I recommend using Excel to construct reusable pivot tables and charts so that raw data from Facebook can be viewed clearly for all these metrics in just a few clicks. For more details on pivot tables and data analysis feel free to contact me on Linkedin.
Learn
After crunching the numbers for the relevant data points, extrapolating information needed to enhance the campaign is straightforward. Low performing Ads and targets can be stopped and high performing Ads run on a bigger budget. These high performing Ads should also be further improved by split (AB) testing. Continued testing is essential because Ads have a certain level of decay as they age if people keep seeing the same Ads either; Ad blindness will begin to occur in which the target audience ignores them, or worse click on the hide button, either way the relevance score drops. Advertising is far from a “set and forget” system and so the build, measure, learn feedback loop needs to continue throughout the campaign.

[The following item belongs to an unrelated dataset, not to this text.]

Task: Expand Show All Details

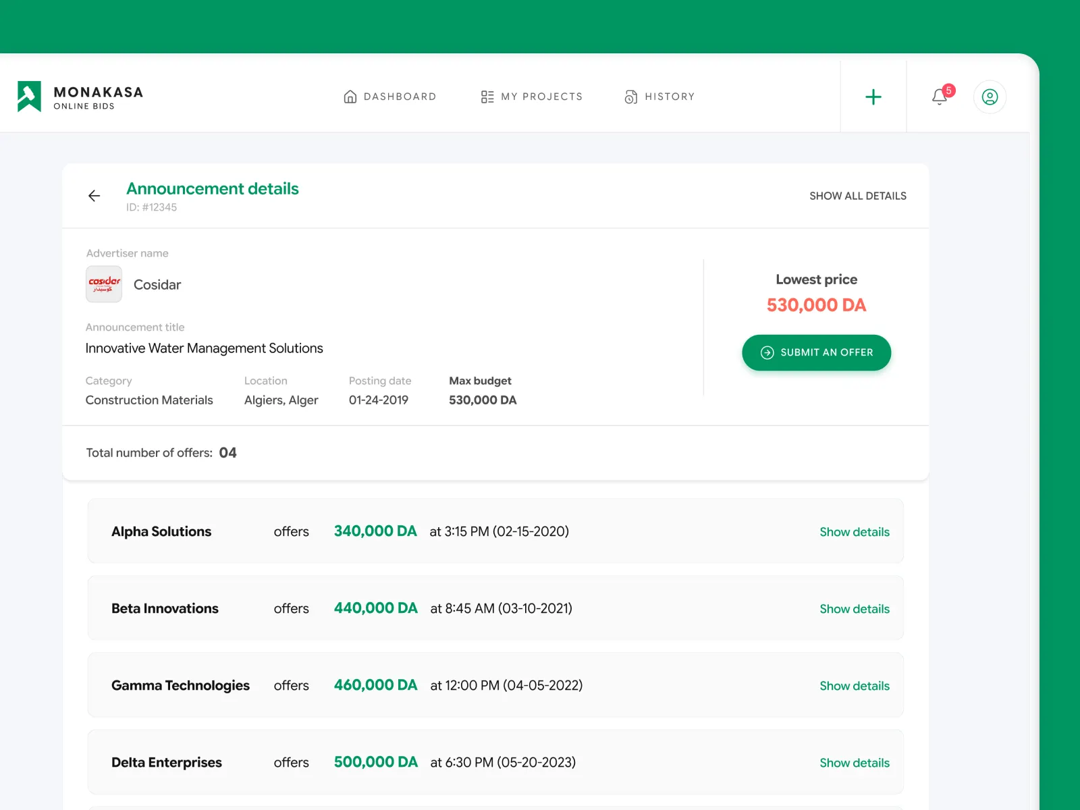Action: click(x=857, y=196)
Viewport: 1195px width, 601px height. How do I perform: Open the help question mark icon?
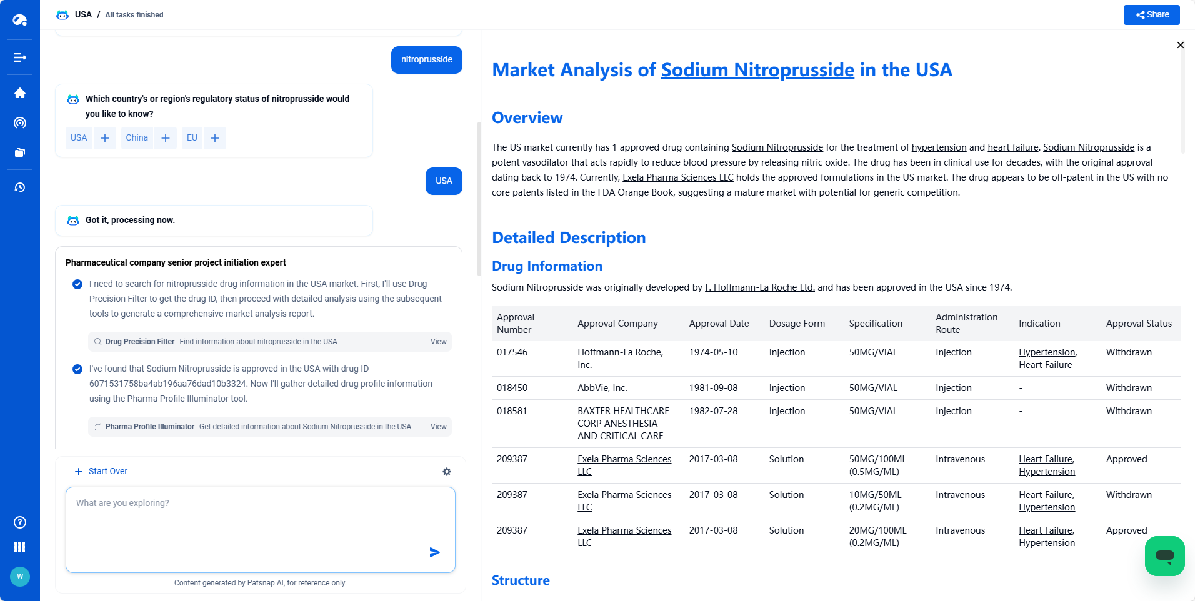(x=20, y=522)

Always split test high performing Ads and always test new Ad concepts and audience targets.
The focus of this article is Facebook marketing but the overall strategy is applicable to almost any type of advertising online. I recommend first mastering one platform and you’ll find using another is like a pleasant deja vu. Each platform or marketing vertical will have its own unique features but the basic concept and functionality are usually the same.